Text provided —
######

The Wailing (Goksung) – 8

In The Wailing - 8 by john

The Wailing, South Korea, Korean Horror, Goksung

Director – Hong-jin Na

Cast – Do-won Kwak, Jun Kunimura, Woo-hee Chun, Jung-min Hwang, Hwan-hee Kim, So-yeon Jang, Han-Cheol Jo

Release Year – 2016

Reviewed by John of the Dead

The Wailing is a film that made waves over the 2016 summer, but it took me six months to give it a go as I could not afford myself the 2.5 hours required to watch it. From Hong-jin Na (The Chaser) comes a flick that is hands down one of horror’s best of the year. Solid direction coupled with an engaging (and ultimately unforgiving) story make this long effort one that is sure to keep your The Wailing, South Korean Horror, Goksungattention, and you’ll be left talking about this experience well after the end credits roll.

When a reclusive stranger from Japan settles on the outskirts of a small South Korean village, the villagers’ suspicion turns to terror when a series of unfathomable murders begin taking place. As the unexplained illness infecting the people around him reaches his young daughter, the lead investigator must enlist the help of a powerful shaman to rid them of the culprit.

It had been too long since my last Asian horror film, and even longer since my last South Korean experience. I don’t know what it is, but there seems to be an unwritten rule that SK horror flicks must be at least two hours in length. Sometimes this hurts the films as they do not have the subject matter to support such a run time, which results in filler scenes that lose the viewer’s interest. That is not the case with The Wailing. Writer/director Hong-jin Na does a fantastic job of keeping viewer interest thanks to a story that I fell in love with.

######

Given information —
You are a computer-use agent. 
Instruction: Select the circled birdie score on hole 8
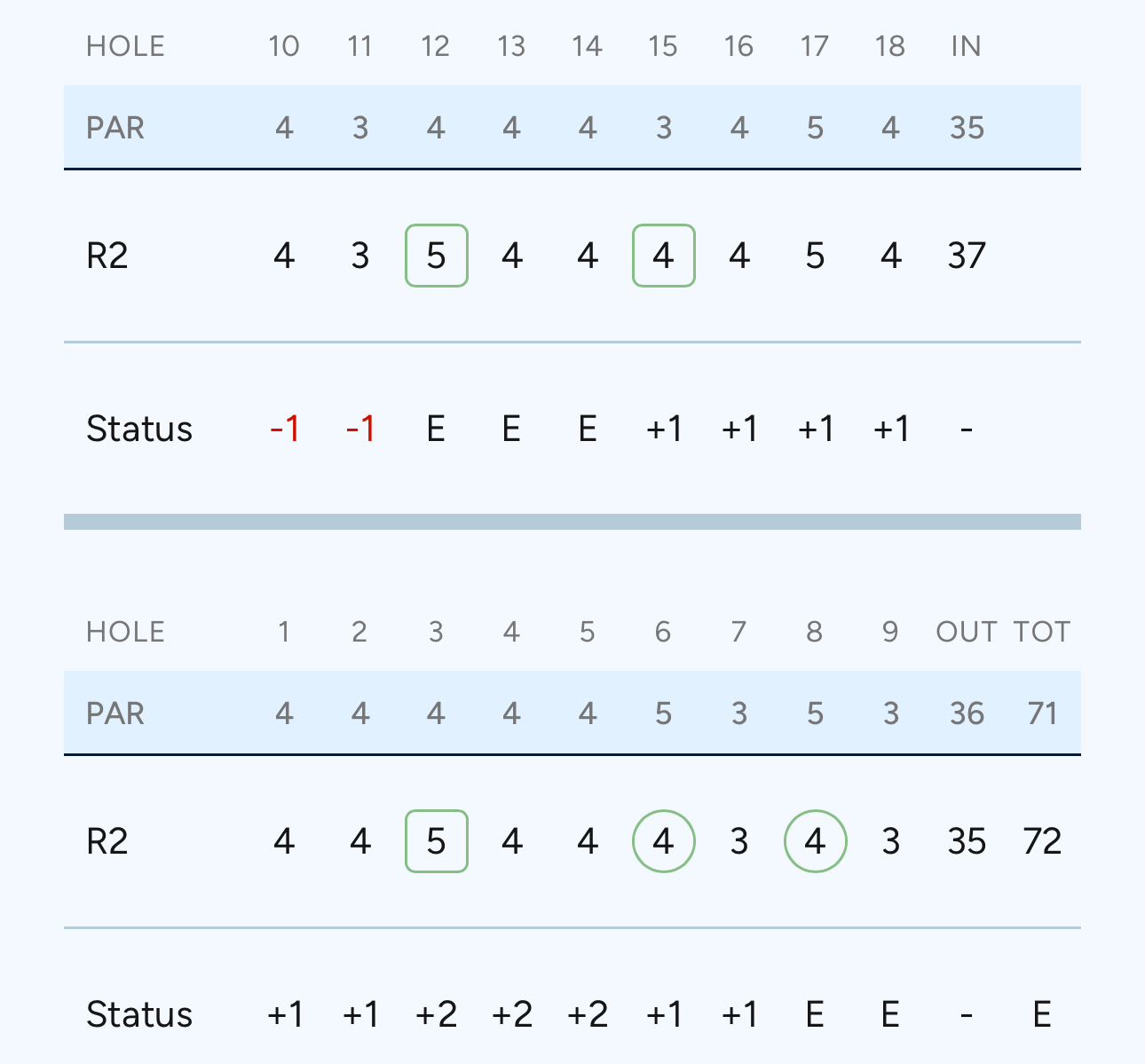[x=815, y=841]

######

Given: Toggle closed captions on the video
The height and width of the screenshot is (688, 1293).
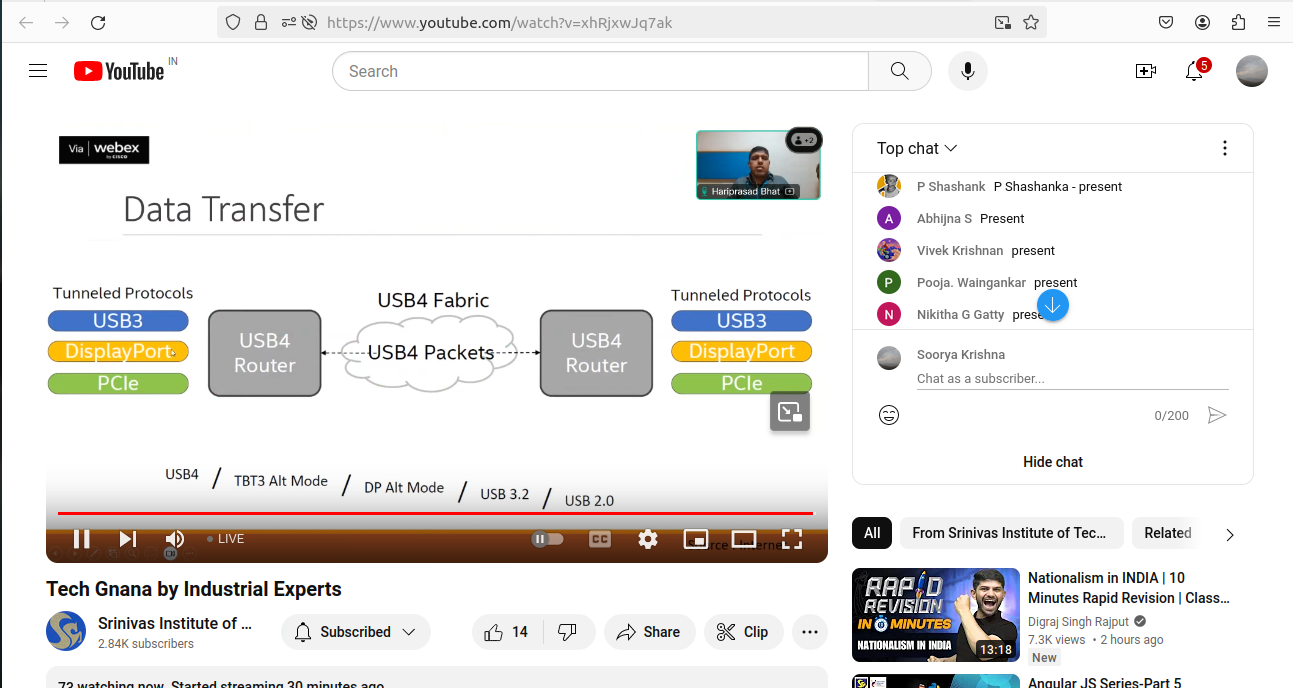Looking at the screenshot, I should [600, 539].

######

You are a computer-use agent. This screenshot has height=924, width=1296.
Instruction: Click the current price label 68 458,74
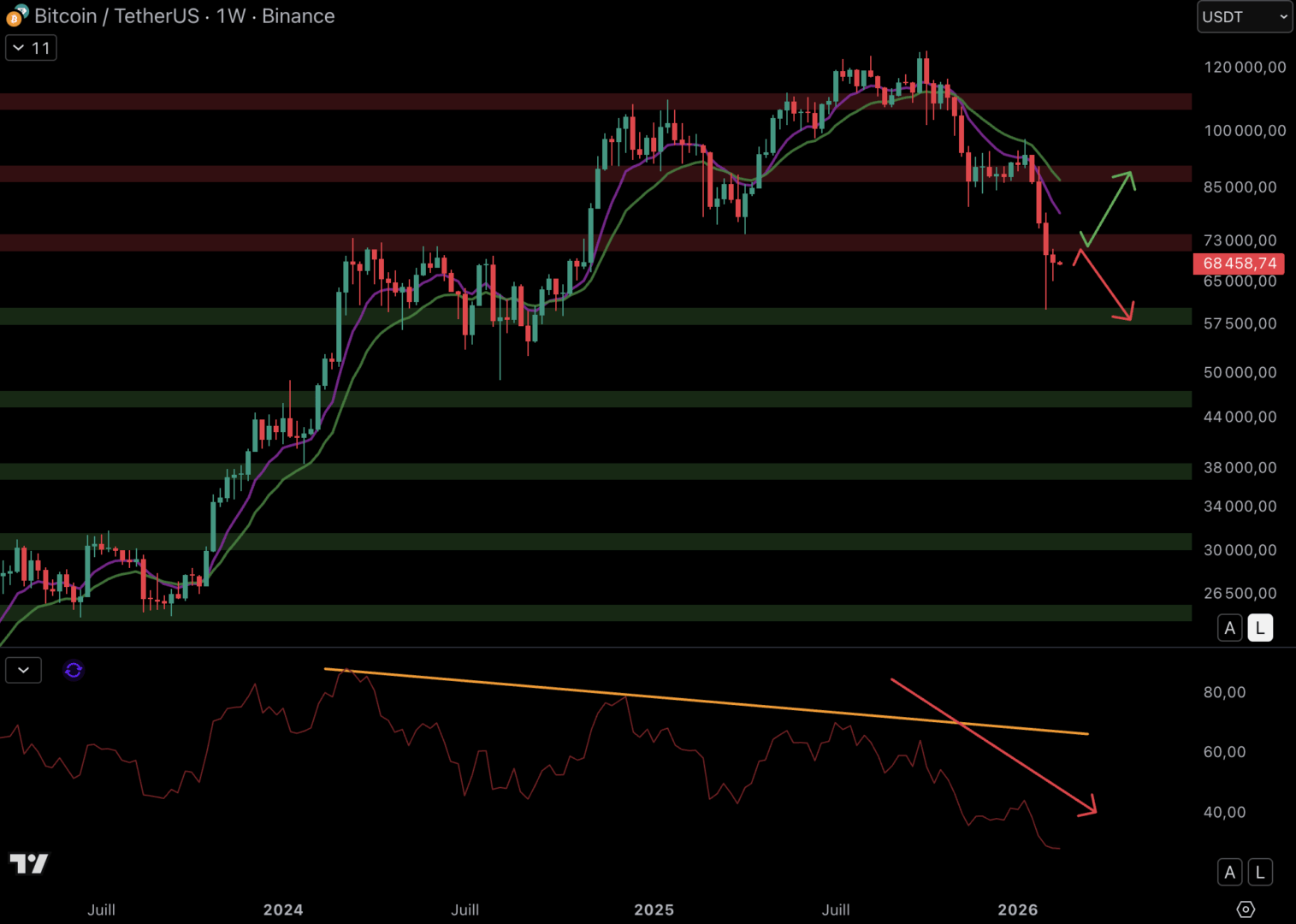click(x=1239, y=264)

######

Please copy the passage of the review of The Wailing above word for word, from "The Wailing is" up to and including "of the culprit.".

Task answer —
The Wailing is a film that made waves over the 2016 summer, but it took me six months to give it a go as I could not afford myself the 2.5 hours required to watch it. From Hong-jin Na (The Chaser) comes a flick that is hands down one of horror’s best of the year. Solid direction coupled with an engaging (and ultimately unforgiving) story make this long effort one that is sure to keep your The Wailing, South Korean Horror, Goksungattention, and you’ll be left talking about this experience well after the end credits roll.

When a reclusive stranger from Japan settles on the outskirts of a small South Korean village, the villagers’ suspicion turns to terror when a series of unfathomable murders begin taking place. As the unexplained illness infecting the people around him reaches his young daughter, the lead investigator must enlist the help of a powerful shaman to rid them of the culprit.